Kenya's parliament is due to hold a hearing into last week's siege of a Nairobi shopping centre, as the International Red Cross says 39 people remain unaccounted for since the attack.
The announcement of the hearing came as a leaked intelligence report obtained by Al Jazeera showed that security agencies had been alerted to the possibility of the attack on the Westgate mall a year before the siege began on September 21.
The chairman of the parliament's defence committee told Al Jazeera on Monday that it was too early to judge the leaked report, but that the testimonies from senior security and intelligence officials this week should provide some answers.
The questions the government is facing also come as the International Red Cross released a report on Monday claiming that there are still 39 people unaccounted for since the siege.
Al Jazeera's Andrew Simmons, reporting from Nairobi, said that the Kenyan government has remained insistent that there remain no bodies of hostages among the rubble inside the shopping centre.
Simmons said that questions also remain about the attackers, whom the government insists could not have escaped through a tunnel that led several hundred metres away from the mall.
"The interior minister said in a press conference that there was no way [the attackers could have escaped]," said Simmons, "but in an interview shortly after with a Kenyan TV station, he said that defence forces did not have a blueprint of the shopping centre until Monday, whereas the attackers had access to a map and a shop within the mall weeks in advance."
According to the leaked report, officers were warned that al-Shabab was planning suicide attacks on the Westgate shopping centre and the Holy Family Basilica, a church in Nairobi, in September last year.
In January this year, the report looked at the possibility of attackers storming a building and holding hostages, much like the siege last week.
Earlier this month, the Israeli embassy in Nairobi raised concerns about a possible attack on Israeli citizens during the Jewish Holiday period in September, and also revealed that a number of Somalia-based al-Shabab fighters were apparently given refugee cards to enter Kenya.

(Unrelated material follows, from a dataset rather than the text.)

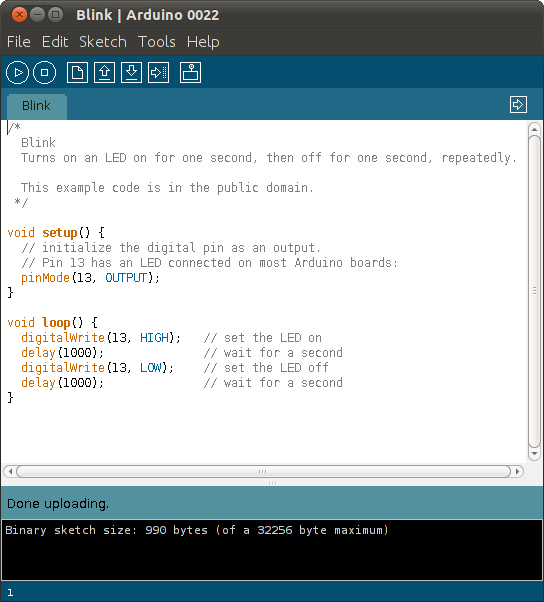This screenshot has width=544, height=602.
Task: Create a new sketch with New icon
Action: [x=77, y=73]
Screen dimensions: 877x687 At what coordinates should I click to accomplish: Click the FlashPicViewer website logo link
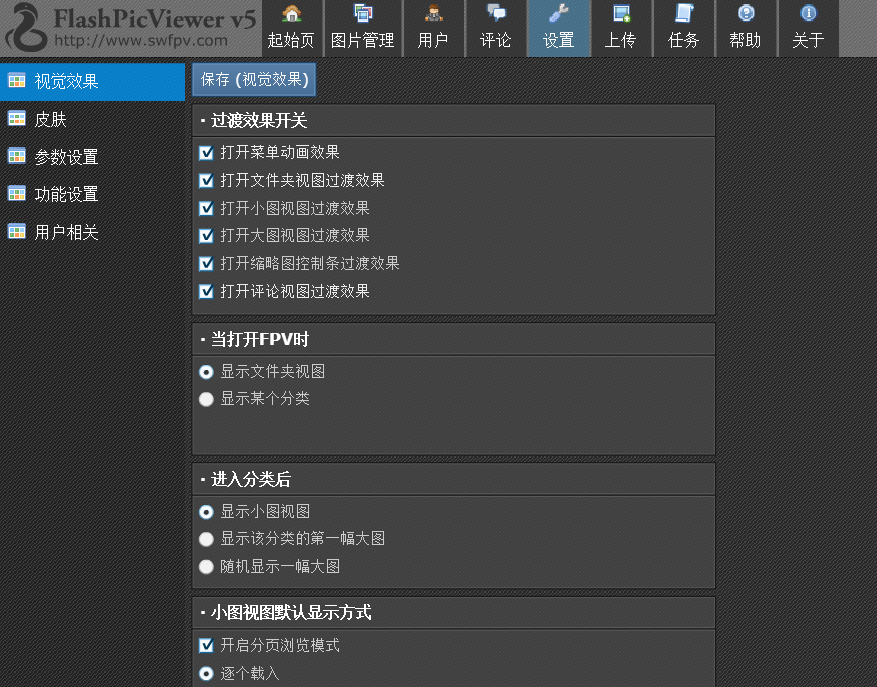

Al Jazeera's Nazanine Moshiri, reporting from Nairobi, said the end of the report is also quite damaging to the Kenyan government as it lists recipients of the intelligence document, which includes top cabinet officials.

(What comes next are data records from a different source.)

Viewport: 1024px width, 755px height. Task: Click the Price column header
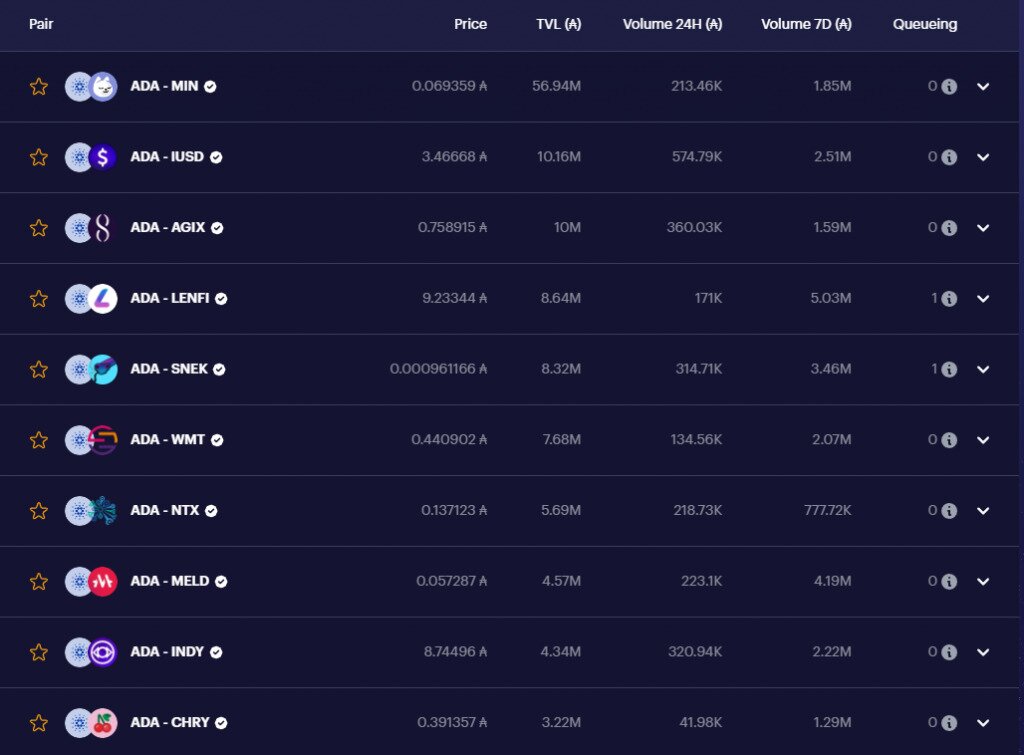471,24
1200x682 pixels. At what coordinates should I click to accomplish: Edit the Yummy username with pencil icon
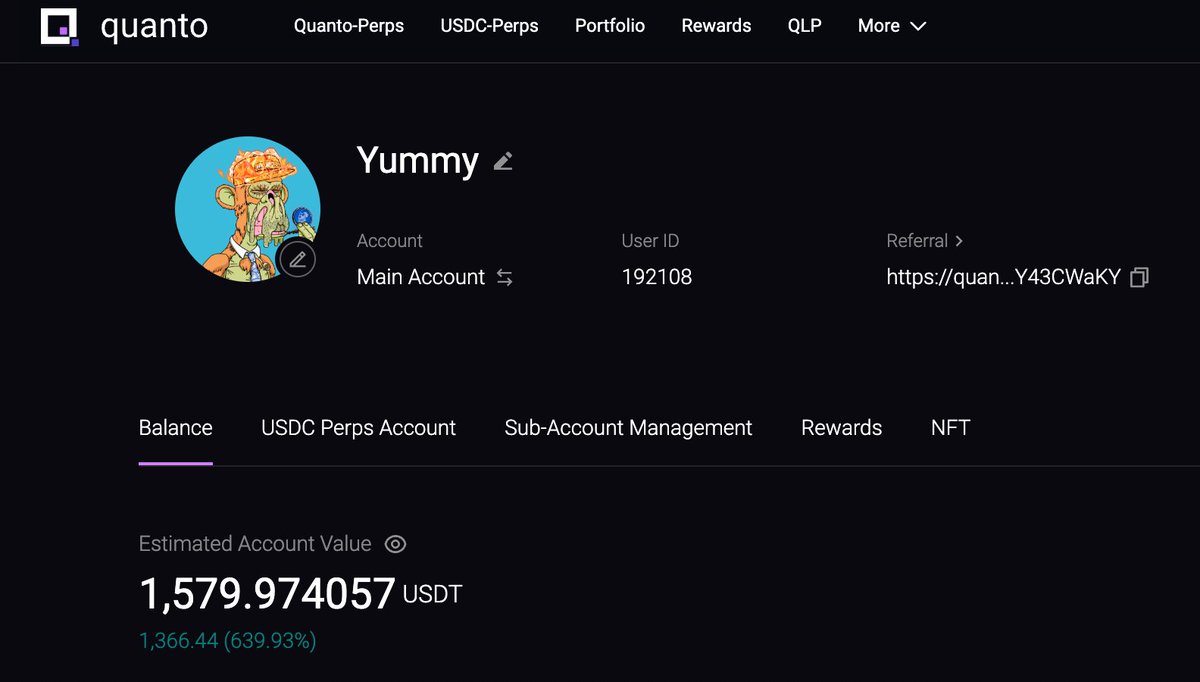click(x=503, y=161)
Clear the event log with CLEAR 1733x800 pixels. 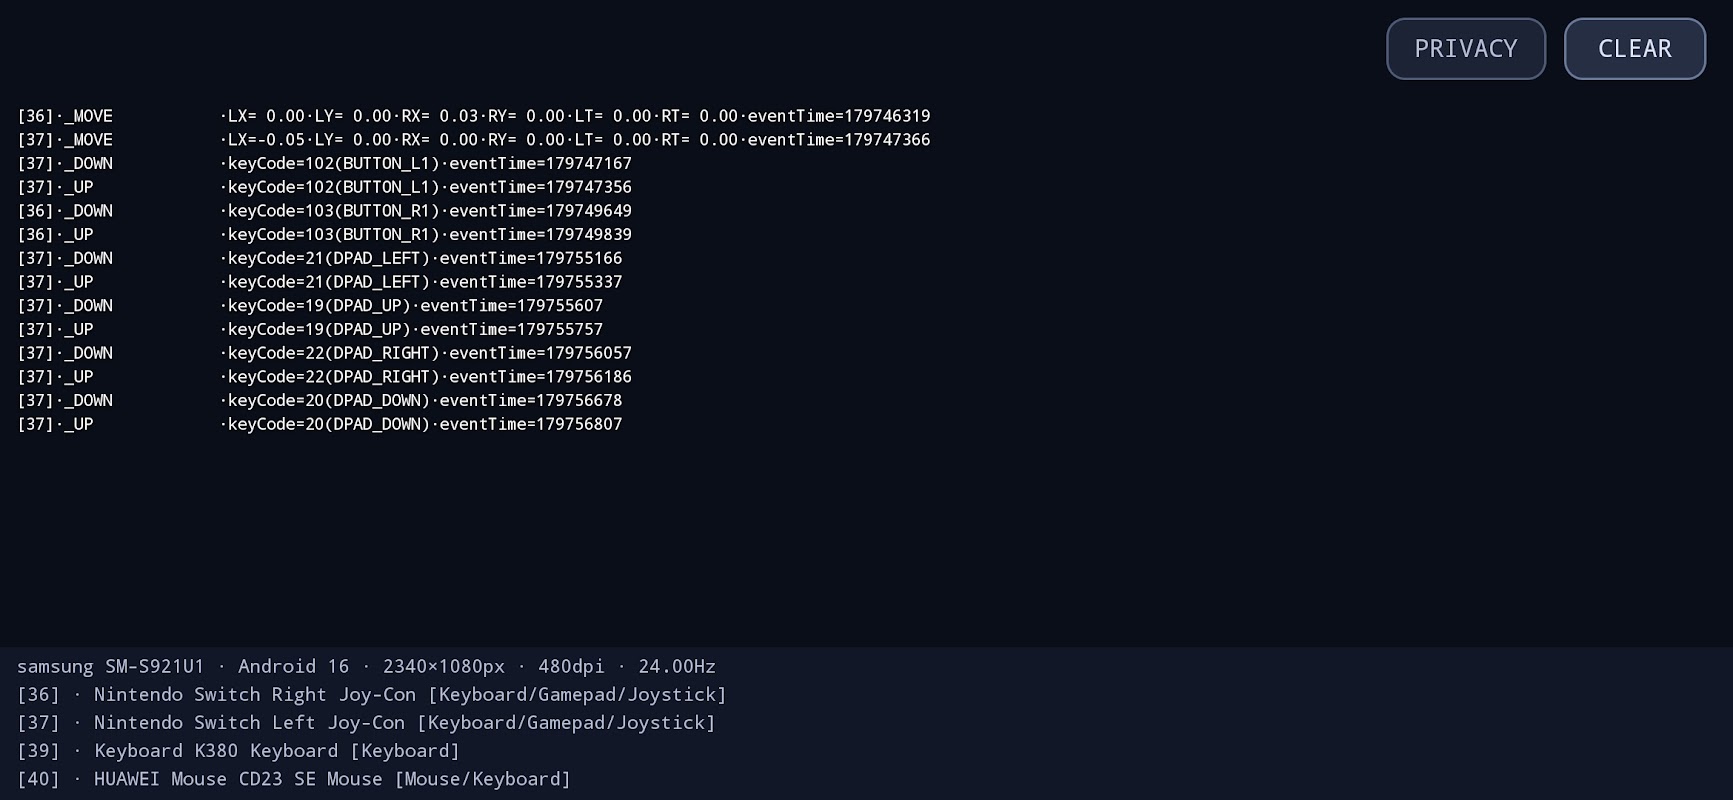pos(1634,49)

Meanwhile, Kenyan security services made another arrest on Sunday. Kenya has arrested 12 people since the attack but three have been freed, Interior Minister Joseph Ole Lenku said during a press conference.
He declined to say if any of those arrested had been in the mall during the attack.
Investigators have also identified a car used by the gunmen and found in it "an assortment of illegal weapons," said Lenku.